The protests against Unisa by members of the National Education, Health and Allied Workers Union (NEHAWU) stemmed from the Universities’ decision to suspend and subsequently terminate the employment contracts of five employees. NEHAWU approached the Labour Court to challenge the universities decision to terminate the contracts the five former employees.
Unisa explained that the suspended employees violated the conditions of their suspension when they engaged in an unlawful protest. They add that the employees engaged in unlawful conduct including the disruption of graduation ceremonies, use of pepper spray, malicious damage to property and assault.
On Thursday, the Labour Court dismissed NEHAWU’s application. The court also found that the labour union failed to define the court’s jurisdiction. Unisa has noted and respected the outcome of the application brought before the court.

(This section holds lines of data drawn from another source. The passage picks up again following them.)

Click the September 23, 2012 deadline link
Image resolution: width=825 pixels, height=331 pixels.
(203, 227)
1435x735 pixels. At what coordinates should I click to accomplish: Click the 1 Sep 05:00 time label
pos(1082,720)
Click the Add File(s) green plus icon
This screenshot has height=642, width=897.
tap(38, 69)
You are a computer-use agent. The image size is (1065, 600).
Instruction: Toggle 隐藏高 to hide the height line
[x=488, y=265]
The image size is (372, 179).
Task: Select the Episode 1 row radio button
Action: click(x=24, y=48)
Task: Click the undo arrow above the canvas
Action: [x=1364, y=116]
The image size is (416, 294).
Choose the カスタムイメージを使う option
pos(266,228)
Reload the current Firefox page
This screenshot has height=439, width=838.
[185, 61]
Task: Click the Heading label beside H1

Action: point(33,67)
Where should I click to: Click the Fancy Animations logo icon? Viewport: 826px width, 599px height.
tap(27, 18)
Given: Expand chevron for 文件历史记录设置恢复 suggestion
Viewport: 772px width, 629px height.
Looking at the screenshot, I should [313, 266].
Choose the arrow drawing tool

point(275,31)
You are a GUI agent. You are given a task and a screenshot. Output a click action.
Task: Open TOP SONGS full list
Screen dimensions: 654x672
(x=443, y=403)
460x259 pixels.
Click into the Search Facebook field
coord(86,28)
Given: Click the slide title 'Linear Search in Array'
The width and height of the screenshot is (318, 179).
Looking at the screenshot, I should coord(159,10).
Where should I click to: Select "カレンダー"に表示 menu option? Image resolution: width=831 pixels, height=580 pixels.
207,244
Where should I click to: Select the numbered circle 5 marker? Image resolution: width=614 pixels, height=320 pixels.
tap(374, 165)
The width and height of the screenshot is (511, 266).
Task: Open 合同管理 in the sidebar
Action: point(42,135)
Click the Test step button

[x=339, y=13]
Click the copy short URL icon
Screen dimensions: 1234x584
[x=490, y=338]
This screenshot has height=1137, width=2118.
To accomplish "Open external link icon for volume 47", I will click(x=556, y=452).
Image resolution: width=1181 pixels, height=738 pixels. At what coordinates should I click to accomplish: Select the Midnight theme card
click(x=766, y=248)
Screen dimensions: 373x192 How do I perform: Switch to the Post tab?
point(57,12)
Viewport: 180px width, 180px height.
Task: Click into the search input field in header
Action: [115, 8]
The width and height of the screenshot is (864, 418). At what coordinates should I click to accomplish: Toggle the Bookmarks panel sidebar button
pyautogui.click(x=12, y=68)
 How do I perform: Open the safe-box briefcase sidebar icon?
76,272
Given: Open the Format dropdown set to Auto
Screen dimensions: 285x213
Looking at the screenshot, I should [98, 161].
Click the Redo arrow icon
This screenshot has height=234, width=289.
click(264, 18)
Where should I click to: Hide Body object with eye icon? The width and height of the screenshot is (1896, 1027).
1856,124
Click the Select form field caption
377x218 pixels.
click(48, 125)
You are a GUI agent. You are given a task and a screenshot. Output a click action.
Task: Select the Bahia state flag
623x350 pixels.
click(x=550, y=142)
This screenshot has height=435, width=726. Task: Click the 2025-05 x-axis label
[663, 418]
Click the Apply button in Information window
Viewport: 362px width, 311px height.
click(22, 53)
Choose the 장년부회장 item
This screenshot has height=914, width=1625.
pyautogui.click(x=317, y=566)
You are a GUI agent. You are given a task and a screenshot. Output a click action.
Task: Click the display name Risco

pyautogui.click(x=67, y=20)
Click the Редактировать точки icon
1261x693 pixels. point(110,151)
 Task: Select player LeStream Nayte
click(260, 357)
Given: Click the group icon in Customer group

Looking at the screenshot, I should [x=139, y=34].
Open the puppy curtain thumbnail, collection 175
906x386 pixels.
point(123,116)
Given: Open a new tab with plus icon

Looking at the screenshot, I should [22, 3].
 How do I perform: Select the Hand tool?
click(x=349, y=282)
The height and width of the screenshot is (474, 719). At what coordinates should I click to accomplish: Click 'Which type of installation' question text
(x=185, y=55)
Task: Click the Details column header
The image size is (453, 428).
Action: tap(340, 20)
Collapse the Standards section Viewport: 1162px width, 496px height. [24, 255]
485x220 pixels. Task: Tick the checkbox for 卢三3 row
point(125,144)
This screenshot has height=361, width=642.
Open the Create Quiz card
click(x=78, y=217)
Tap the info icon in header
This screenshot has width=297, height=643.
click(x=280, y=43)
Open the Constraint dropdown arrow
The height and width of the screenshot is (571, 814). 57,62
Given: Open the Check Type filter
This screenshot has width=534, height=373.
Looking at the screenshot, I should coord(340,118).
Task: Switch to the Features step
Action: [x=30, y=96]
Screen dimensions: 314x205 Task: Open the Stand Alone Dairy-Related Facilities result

The university said, “Whilst noting and respecting this outcome, Unisa Management wishes to reaffirm its stance that it is not against NEHAWU or any labour union operating within the university. The Management is on record as having protected the rights of labour to organise, protest and agitate for the rights and issues affecting workers”.
The university added that NEHAWU has been picketing since 3 November 2021 and they have not interfered with the pickets. However, the university says their decision to intervene was taken once the industrial action turned violent. They subsequently took steps to protect life and property.
“Unisa is an important public institution in the imagination and lives of the people of Africa. The Management hopes that NEHAWU will reconsider its violent and disruptive stance”, declared the university.